Still, the 7.1 percent Black participation is below the 13 percent proportion of Blacks in the United States overall, just as the 6.9 percent participation rate for Hispanic/Latino individuals is under their 16 percent proportion of the population.

In its 2024 Cancer Disparities Progress Report, the AACR said, “certain segments of the U.S. population continue to be severely underrepresented in clinical research.” The results of less-than-diverse trials may still be valid, but information about how a drug may affect specific groups will not be as beneficial to ensuring “that newly approved anticancer agents can be safely used in the real-world patient population for whom these treatments are ultimately intended.”

Why are clinical trials important?

Without clinical trials, there would be no way of knowing if a drug is safe to administer before it is made available to patients, or what its side effects may be.
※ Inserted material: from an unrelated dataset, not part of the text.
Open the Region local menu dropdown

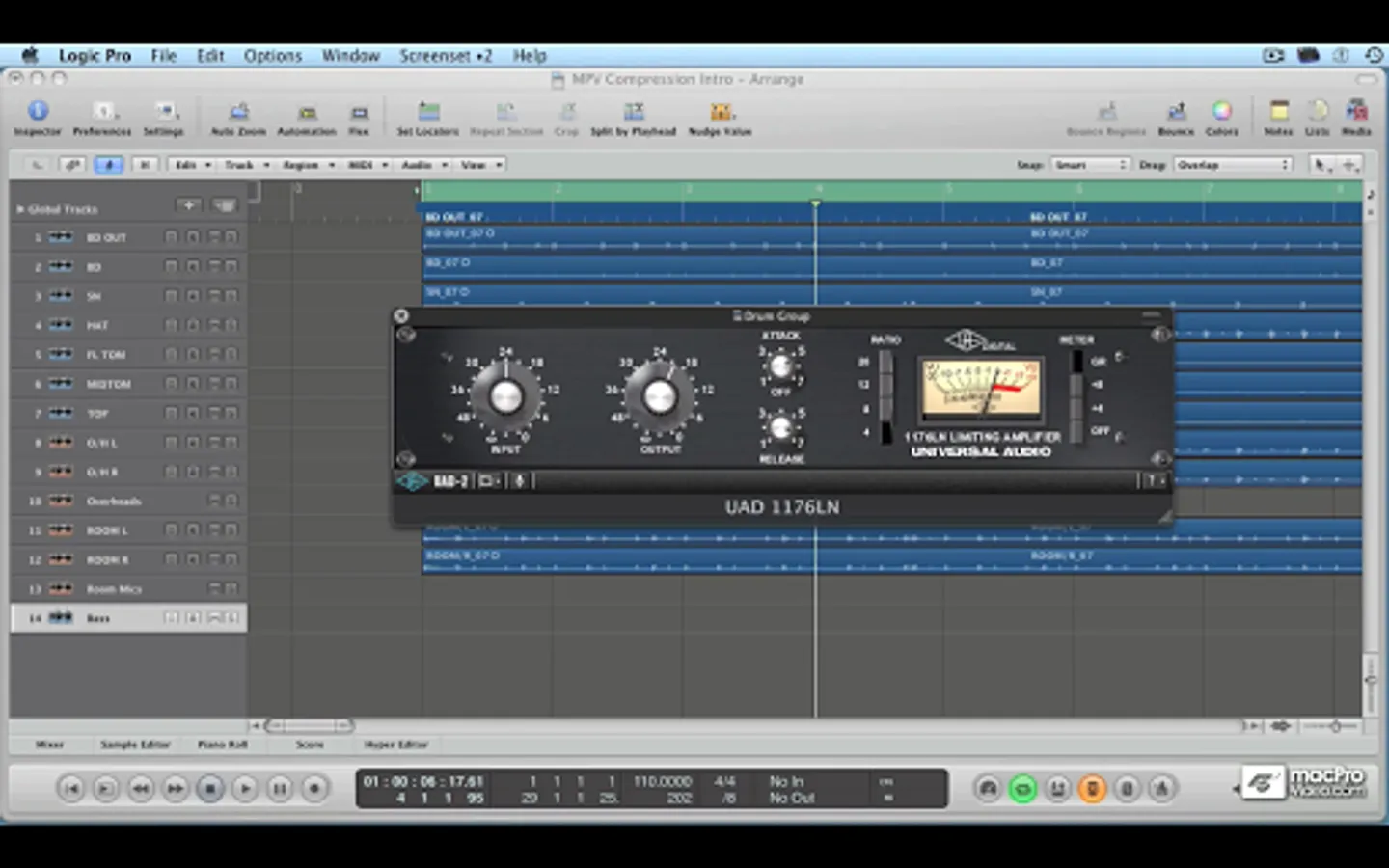pos(308,165)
The trials help advance scientific knowledge for treating diseases while minimizing potential safety risks to participants.

Patients who have received all the approved treatments for their cancer without success may benefit from a new drug being studied. “If you don't have very good standard-of-care options, there's a chance that the clinical trial might be better for you,” Dr. Kim says.
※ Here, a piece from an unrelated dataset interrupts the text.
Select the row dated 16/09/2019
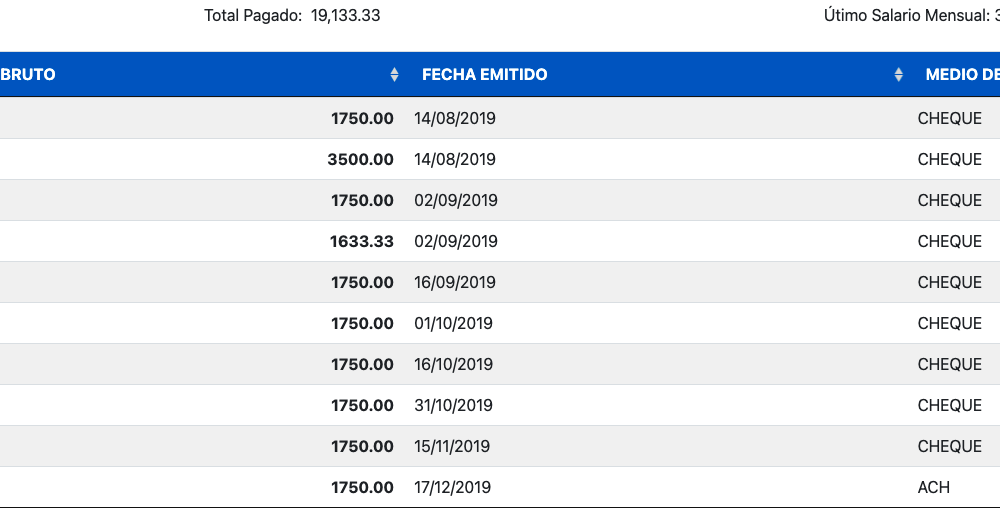This screenshot has height=519, width=1000. click(500, 282)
“The clinical trials give the patient a unique opportunity to have treatment for their cancers with potentially future standards of care,” he says.

Are clinical trials safe?

Safety is at the center of every clinical trial, Dr. Kim says.

“We try to make it as safe as possible, but even receiving standard-of-care therapy for cancer isn’t always safe,” Dr. Kim says. “There are side effects that can occur. We monitor patients very closely."
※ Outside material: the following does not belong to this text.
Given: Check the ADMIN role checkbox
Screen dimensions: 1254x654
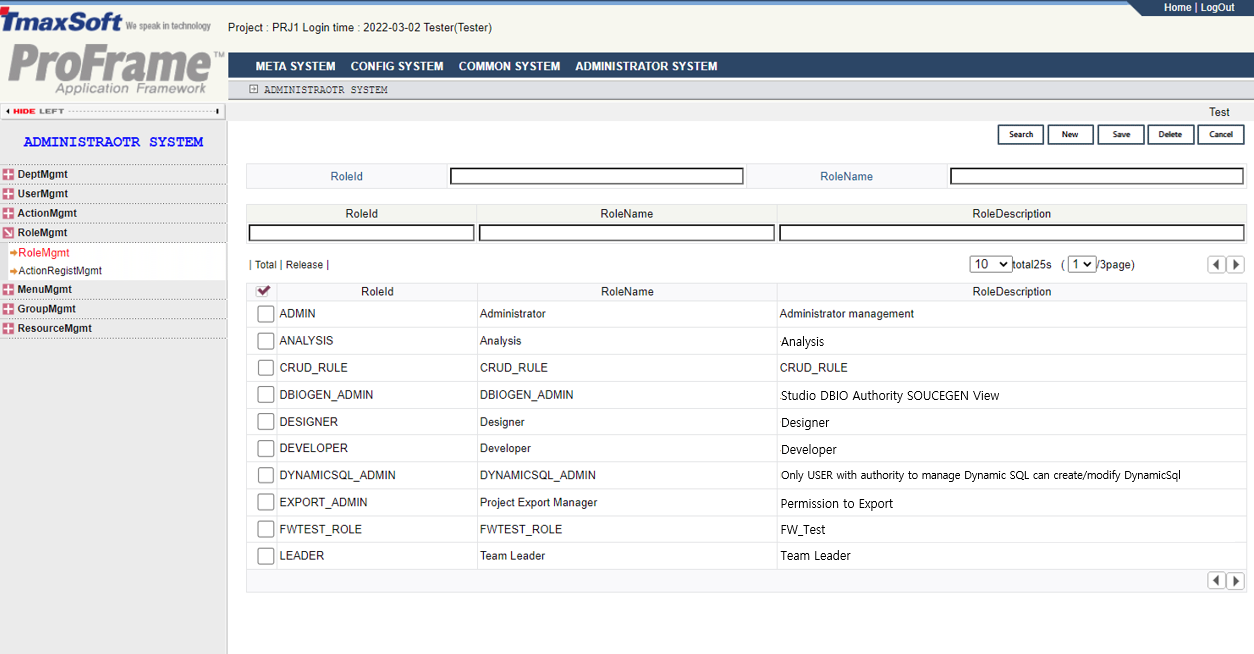Looking at the screenshot, I should 265,314.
If a clinical trial involves a drug that’s being used in humans for the first time, the doctors administering it are hyper aware, he says. If it’s a drug that’s already being used for treatment of other conditions or cancers, then doctors may already have a good idea of the potential side effects.

How to find a clinical trial for cancer

Dr. Kim encourages people with cancer to consider participating in clinical trials and to ask their doctors about those that may be available for their particular cancer. Individuals may also come to cancer centers like City of Hope where trained teams of professionals deal extensively with clinical trials and can provide comprehensive information and advice.

“You have to be your own champion regarding some of this. Places that don't offer clinical trials are not going to want you to leave for a clinical trial. They want to treat you with standard-of-care therapy,” Dr. Kim says. “I think patients have to be their own champions or have family members or friends who are going to be their champions to help them find other opportunities.”

City of Hope is a leader in clinical trials and has a national network of cancer centers providing them.

“At City of Hope, we're ensuring people in the communities we serve have access to trials. Some of these locations haven’t had that access before,”  Dr. Kim says. “We will be opening clinical trials in Chicago, Atlanta and the Phoenix regions, bringing our leading-edge types of therapies to these populations.”

Across its system of care, City of Hope has more than 850 ongoing clinical trials involving thousands of participants.

“We have trials available at multiple locations across this national network,” Dr. Kim says. “We believe that all of our patients deserve access to clinical trials and we are working hard to make that possible.”